▶ [Brief]: The lines below, from the one holding "Given: Open Кандидат" through the final line, are to be copied exactly, with no other lines and no pictures.

(Saved entries)
_____

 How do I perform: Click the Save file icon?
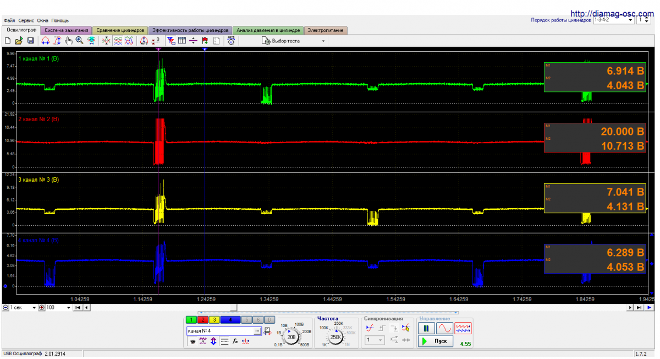click(x=31, y=41)
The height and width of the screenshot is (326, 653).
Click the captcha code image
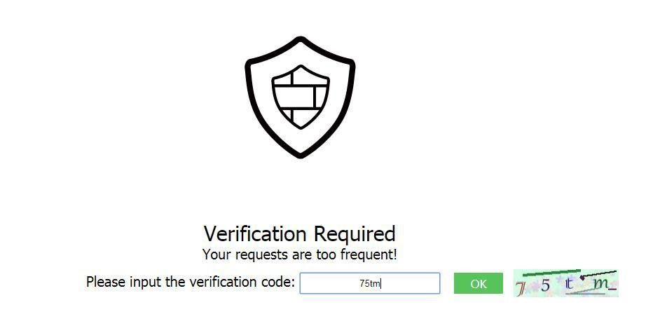coord(565,283)
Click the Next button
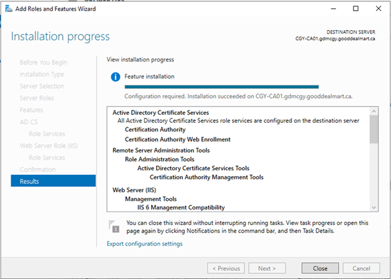Image resolution: width=391 pixels, height=279 pixels. 267,268
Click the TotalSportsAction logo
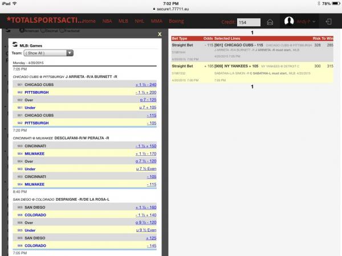342x256 pixels. (x=43, y=21)
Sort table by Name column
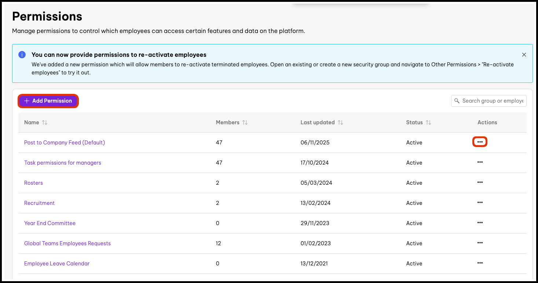538x283 pixels. (45, 122)
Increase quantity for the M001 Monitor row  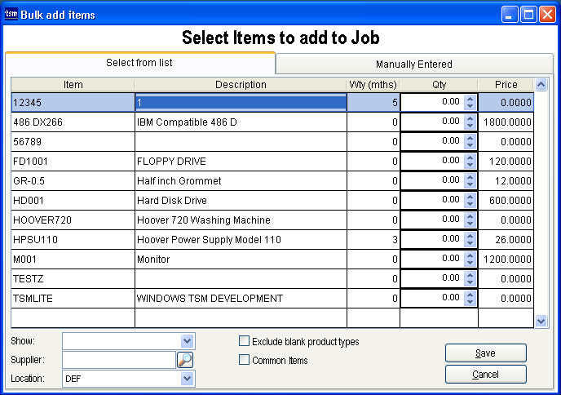click(x=470, y=255)
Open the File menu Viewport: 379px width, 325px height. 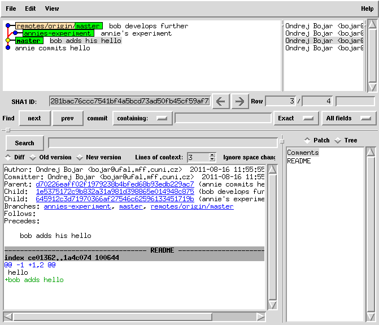pos(11,8)
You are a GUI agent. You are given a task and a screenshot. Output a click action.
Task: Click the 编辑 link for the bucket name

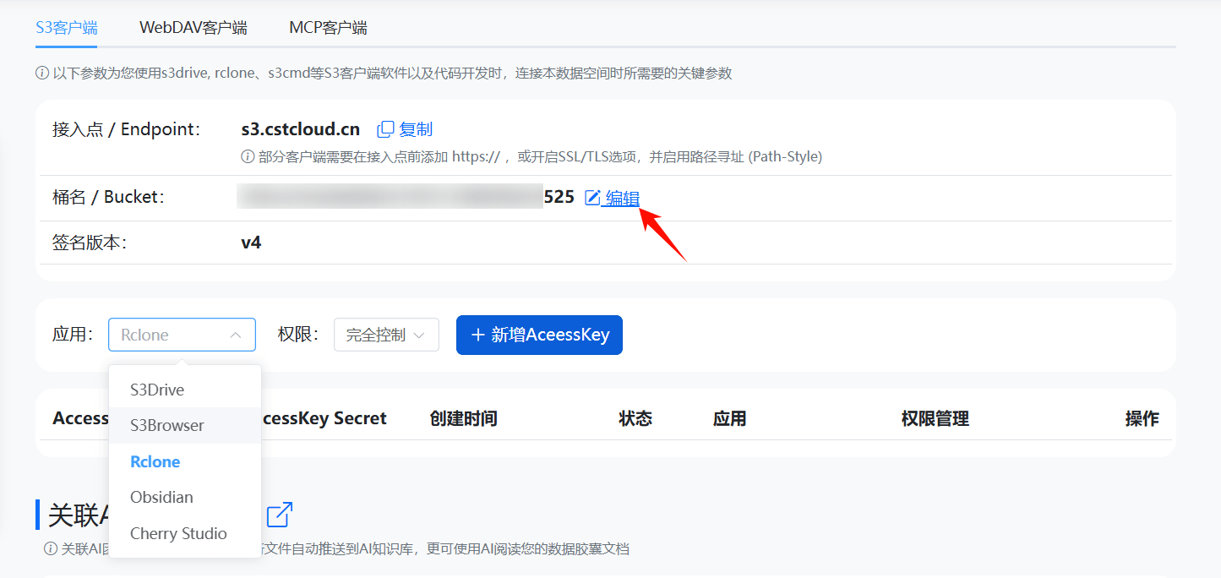(x=622, y=198)
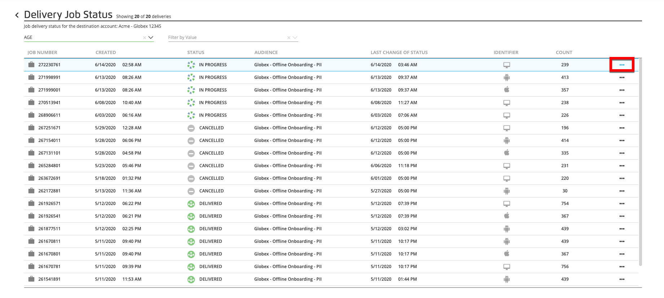Sort by the Job Number column header

[x=42, y=53]
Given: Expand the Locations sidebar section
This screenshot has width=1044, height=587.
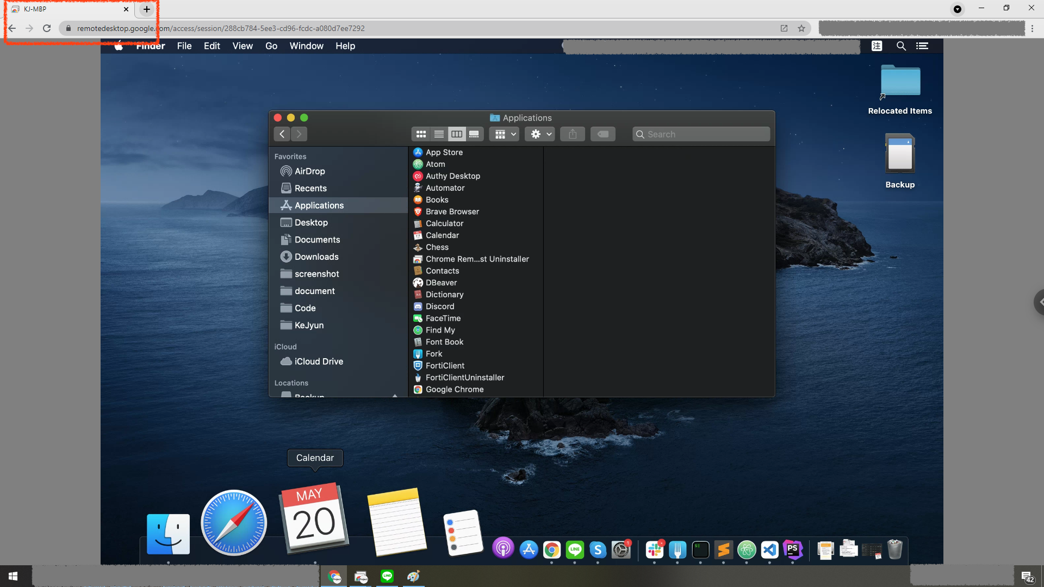Looking at the screenshot, I should click(x=292, y=382).
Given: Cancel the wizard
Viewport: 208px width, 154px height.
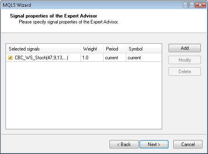Looking at the screenshot, I should pyautogui.click(x=188, y=144).
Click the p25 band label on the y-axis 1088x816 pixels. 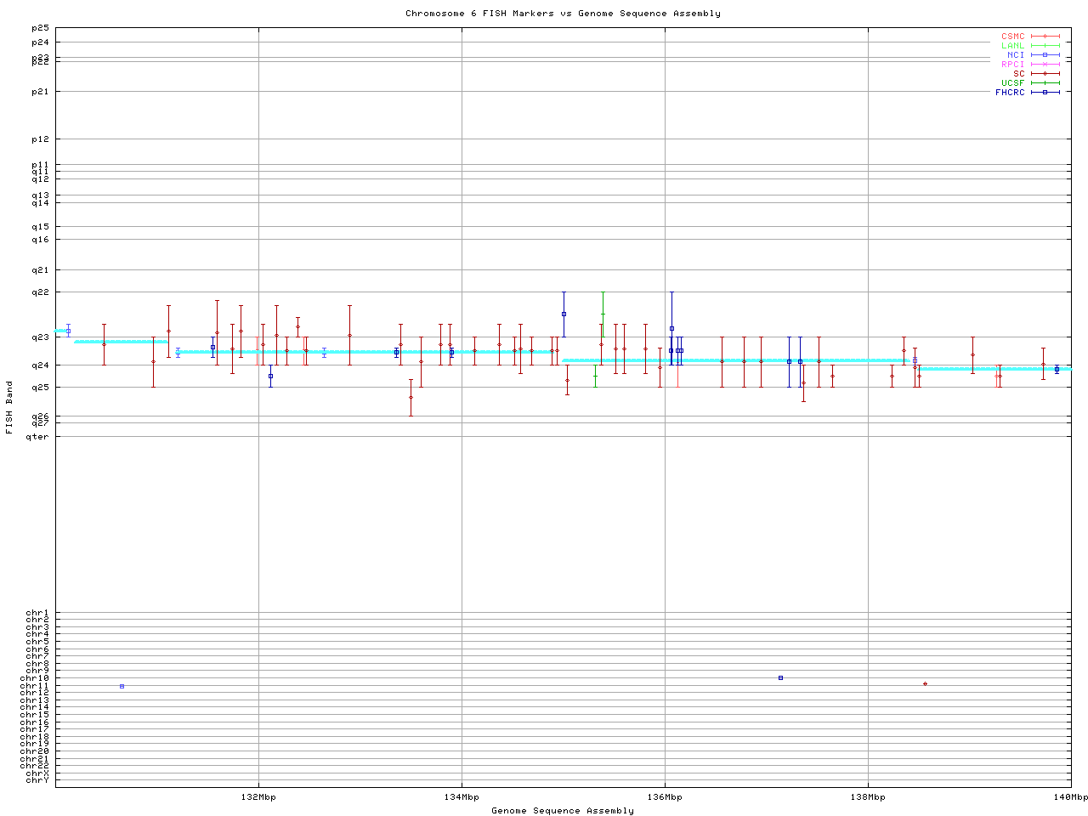pos(40,29)
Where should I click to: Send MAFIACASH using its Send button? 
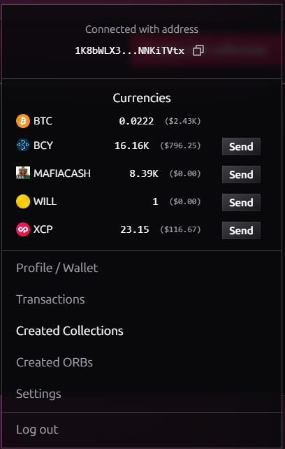[x=241, y=174]
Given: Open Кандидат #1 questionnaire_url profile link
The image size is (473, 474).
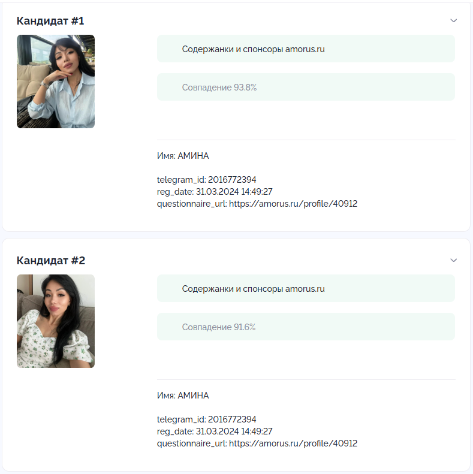Looking at the screenshot, I should click(x=293, y=204).
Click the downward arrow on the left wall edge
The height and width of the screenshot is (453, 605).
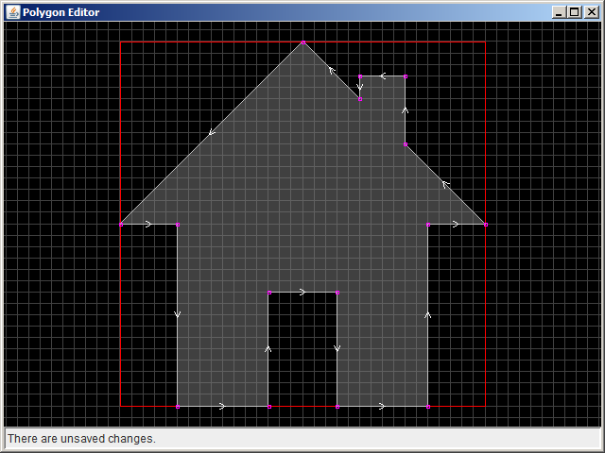177,314
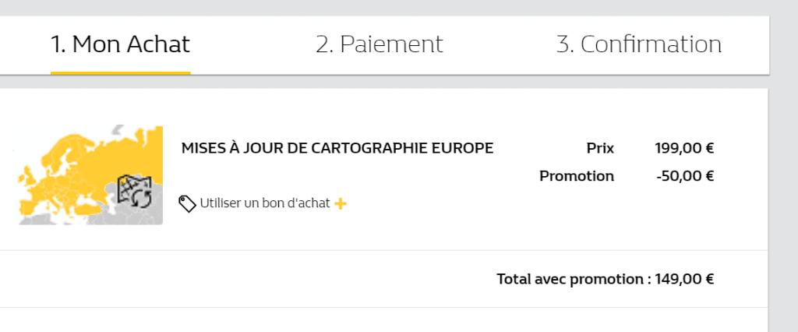This screenshot has width=798, height=332.
Task: Click the yellow underline beneath Mon Achat
Action: tap(120, 72)
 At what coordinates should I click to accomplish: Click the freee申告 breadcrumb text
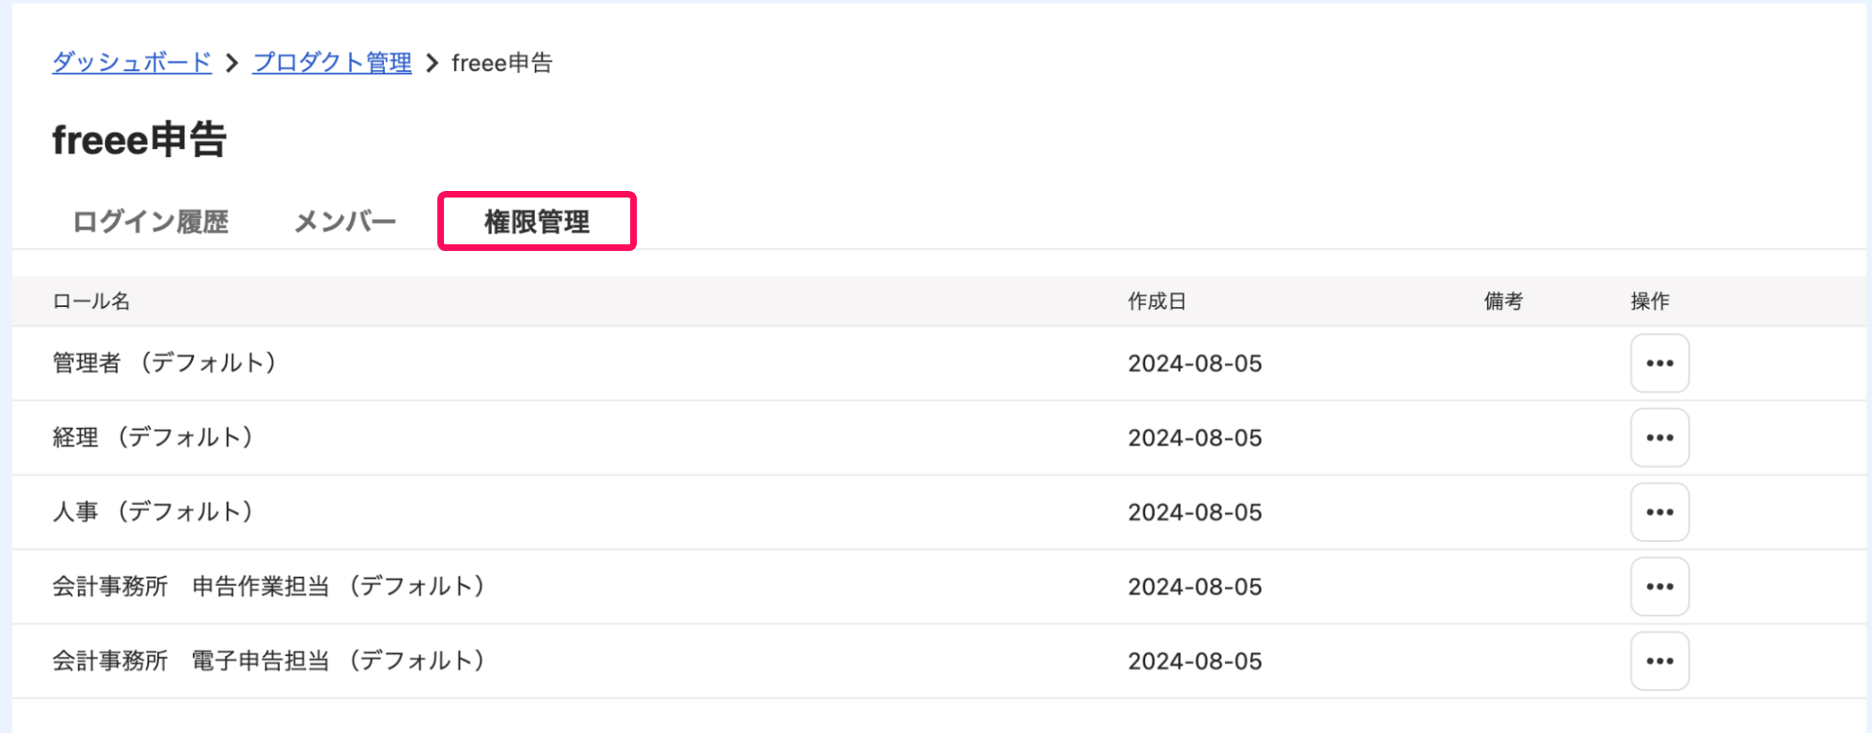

_____

▶ [Your solution]:
Given: Open Кандидат #1 questionnaire_url profile link
The image size is (473, 474).
Looking at the screenshot, I should click(x=293, y=204).
Click the downward arrow on the left wall edge
The height and width of the screenshot is (453, 605).
177,314
This screenshot has width=798, height=332.
Task: Click the yellow underline beneath Mon Achat
Action: tap(120, 72)
 At what coordinates should I click to accomplish: Click the freee申告 breadcrumb text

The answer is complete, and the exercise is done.